Department of Ophthalmology, Eye & ENT Hospital, Shanghai Medical College, Fudan University, Shanghai 200031, China; Department of Ophthalmology, Shanghai Xinhua Hospital, Shanghai Jiao Tong University School of Medicine, Shanghai 200092, China; NHC Key Laboratory of Myopia (Fudan University), Key Laboratory of Myopia, Chinese Academy of Medical Sciences, Shanghai Key Laboratory of Visual Impairment and Restoration (Fudan University), Shanghai 200032, China.
Department of Oral and Maxillofacial-Head and Neck Oncology, Shanghai Ninth People's Hospital, Shanghai Jiao Tong University School of Medicine, Shanghai 200011, China; National Clinical Research Center for Oral Disease, Shanghai, 200011, China; Shanghai Key Laboratory of Stomatology & Shanghai Research Institute of Stomatology, Shanghai, 200011, China.
Metabolism. 2022 Nov;136:155293. doi: 10.1016/j.metabol.2022.155293. Epub 2022 Aug 19.
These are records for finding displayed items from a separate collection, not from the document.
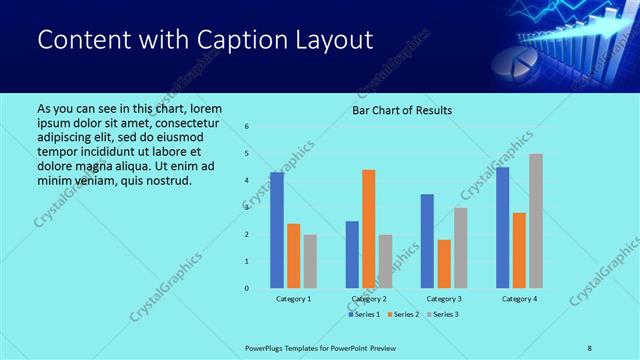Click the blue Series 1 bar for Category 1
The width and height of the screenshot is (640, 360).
point(277,230)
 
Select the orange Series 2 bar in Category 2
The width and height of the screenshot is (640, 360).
point(369,229)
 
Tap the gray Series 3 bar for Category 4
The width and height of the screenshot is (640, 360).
point(536,221)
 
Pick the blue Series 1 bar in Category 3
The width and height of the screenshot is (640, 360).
point(427,241)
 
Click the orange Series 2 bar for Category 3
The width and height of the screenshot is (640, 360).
point(444,264)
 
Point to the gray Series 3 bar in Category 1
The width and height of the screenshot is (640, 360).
point(310,261)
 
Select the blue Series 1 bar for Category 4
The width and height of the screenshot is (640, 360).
point(503,227)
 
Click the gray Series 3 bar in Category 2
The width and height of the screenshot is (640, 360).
point(386,261)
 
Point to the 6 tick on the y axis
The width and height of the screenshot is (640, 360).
point(247,126)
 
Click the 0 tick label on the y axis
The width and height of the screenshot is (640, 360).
point(247,288)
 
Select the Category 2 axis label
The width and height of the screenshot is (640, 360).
point(369,299)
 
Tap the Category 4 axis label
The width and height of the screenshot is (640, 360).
point(520,299)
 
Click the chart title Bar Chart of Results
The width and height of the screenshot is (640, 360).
point(402,109)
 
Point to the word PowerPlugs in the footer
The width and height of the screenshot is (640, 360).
point(267,347)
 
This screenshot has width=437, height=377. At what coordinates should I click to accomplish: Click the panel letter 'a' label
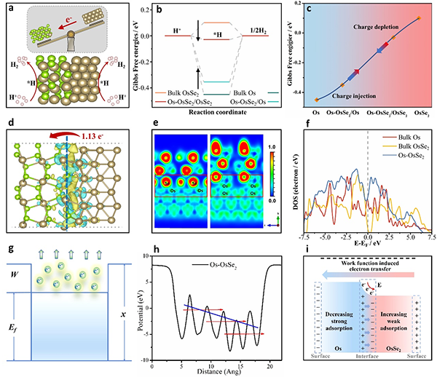pos(7,9)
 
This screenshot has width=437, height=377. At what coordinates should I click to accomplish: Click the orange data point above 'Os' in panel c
pos(316,99)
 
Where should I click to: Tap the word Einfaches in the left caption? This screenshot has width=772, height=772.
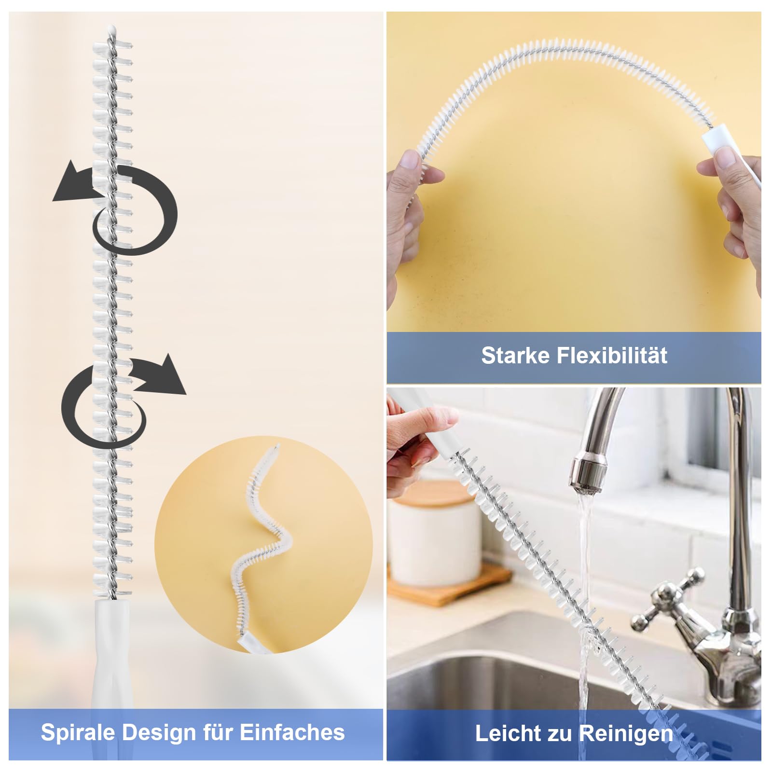(292, 732)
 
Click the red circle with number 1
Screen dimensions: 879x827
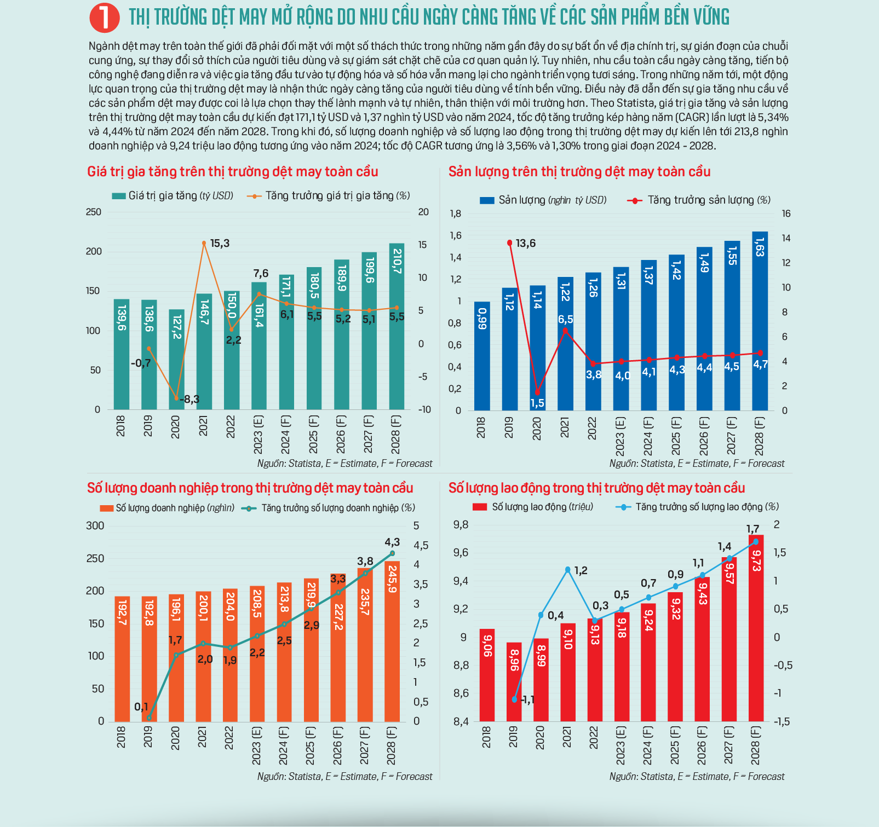pos(104,18)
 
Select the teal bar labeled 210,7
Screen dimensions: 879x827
pos(397,326)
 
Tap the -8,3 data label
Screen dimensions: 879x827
pos(189,400)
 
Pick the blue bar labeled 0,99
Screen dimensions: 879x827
pos(482,356)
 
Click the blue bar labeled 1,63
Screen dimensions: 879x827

Diabetic retinopathy (DR) is one of the leading causes of severe visual impairment worldwide. However, the role of adaptive immune inflammation driven by microglia/macrophages in DR is not yet well elucidated. Kdm6a is a histone demethylase that removes the trimethyl groups of histones H3K27 and plays important biological roles in activating target genes. To elucidate the role of Kdm6a in microglia/macrophages in diabetic retinas, we established diabetic animal models with conditional knockout mice to investigate the impacts of Kdm6a deficiency. The RNA-seq analysis, mass spectrum examination, immunohistochemistry and detection of enzyme activities were used to elucidate the effect of Kdm6a deletion on gene transcription in microglia/macrophages. The expression of Kdm6a was increased in the retinas of diabetic mice compared to the control group. Loss of Kdm6a in microglia/macrophages ameliorated the diabetes-induced retinal thickness decrease, inflammation, and visual impairment. Kdm6a in microglia/macrophages regulated Lcn2 expression in a demethylase activity-dependent manner and inhibited glycolysis progression in photoreceptor cells through Lcn2. These results suggest that Kdm6a in microglia/macrophages aggravated diabetic retinopathy by promoting the expression of Lcn2 and impairing glycolysis progression in photoreceptor cells.
糖尿病性视网膜病变(DR)是全球导致严重视力损害的主要原因之一。然而,由小胶质细胞/巨噬细胞驱动的适应性免疫炎症在 DR 中的作用尚未得到充分阐明。Kdm6a 是一种组蛋白去甲基酶,可去除组蛋白 H3K27 的三甲基基团,并在激活靶基因方面发挥重要的生物学作用。为了阐明 Kdm6a 在糖尿病视网膜中小胶质细胞/巨噬细胞中的作用,我们建立了条件性敲除小鼠的糖尿病动物模型,以研究 Kdm6a 缺失的影响。我们通过 RNA-seq 分析、质谱检查、免疫组织化学和酶活性检测来阐明 Kdm6a 缺失对小胶质细胞/巨噬细胞中转录基因的影响。与对照组相比,糖尿病小鼠视网膜中的 Kdm6a 表达增加。小胶质细胞/巨噬细胞中 Kdm6a 的缺失减轻了糖尿病引起的视网膜厚度下降、炎症和视力损害。小胶质细胞/巨噬细胞中的 Kdm6a 以去甲基酶活性依赖的方式调节 Lcn2 的表达,并通过 Lcn2 抑制光感受器细胞中的糖酵解进程。这些结果表明,小胶质细胞/巨噬细胞中的 Kdm6a 通过促进 Lcn2 的表达和损害光感受器细胞中的糖酵解进程加重了糖尿病性视网膜病变。